- [RAW DATA]

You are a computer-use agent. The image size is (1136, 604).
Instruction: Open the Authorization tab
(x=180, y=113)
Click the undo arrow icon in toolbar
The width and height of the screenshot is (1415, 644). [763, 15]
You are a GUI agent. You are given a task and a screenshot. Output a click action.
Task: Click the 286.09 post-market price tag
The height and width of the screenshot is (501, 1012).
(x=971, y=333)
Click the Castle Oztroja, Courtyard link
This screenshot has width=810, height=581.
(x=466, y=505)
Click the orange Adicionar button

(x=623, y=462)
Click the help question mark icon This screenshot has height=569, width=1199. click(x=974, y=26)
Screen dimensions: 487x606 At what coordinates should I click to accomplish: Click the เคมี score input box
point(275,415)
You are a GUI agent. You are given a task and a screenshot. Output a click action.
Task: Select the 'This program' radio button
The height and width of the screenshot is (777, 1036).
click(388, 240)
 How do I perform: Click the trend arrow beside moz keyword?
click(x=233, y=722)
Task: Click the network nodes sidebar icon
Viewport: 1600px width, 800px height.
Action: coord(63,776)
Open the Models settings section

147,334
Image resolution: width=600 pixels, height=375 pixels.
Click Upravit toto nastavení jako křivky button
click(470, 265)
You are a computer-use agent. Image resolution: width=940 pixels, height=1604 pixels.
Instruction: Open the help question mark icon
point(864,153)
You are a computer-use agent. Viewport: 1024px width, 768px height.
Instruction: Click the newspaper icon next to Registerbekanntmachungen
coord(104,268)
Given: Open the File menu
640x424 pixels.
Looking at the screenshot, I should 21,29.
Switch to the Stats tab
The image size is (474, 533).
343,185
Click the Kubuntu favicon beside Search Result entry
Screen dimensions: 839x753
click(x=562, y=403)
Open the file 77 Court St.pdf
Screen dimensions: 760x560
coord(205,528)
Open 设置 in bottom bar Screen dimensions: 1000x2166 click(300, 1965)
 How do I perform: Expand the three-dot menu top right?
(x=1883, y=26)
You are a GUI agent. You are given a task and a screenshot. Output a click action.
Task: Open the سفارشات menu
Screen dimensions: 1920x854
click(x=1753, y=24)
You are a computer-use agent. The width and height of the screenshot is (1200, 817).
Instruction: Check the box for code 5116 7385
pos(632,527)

- [WORK ITEM] Your answer should be the lines of the material above that include "resolution".

- [REPLY TO THE TASK]
Image resolution: width=600 pixels, height=375 pixels.
You are a computer-use agent. Image resolution: width=940 pixels, height=1604 pixels.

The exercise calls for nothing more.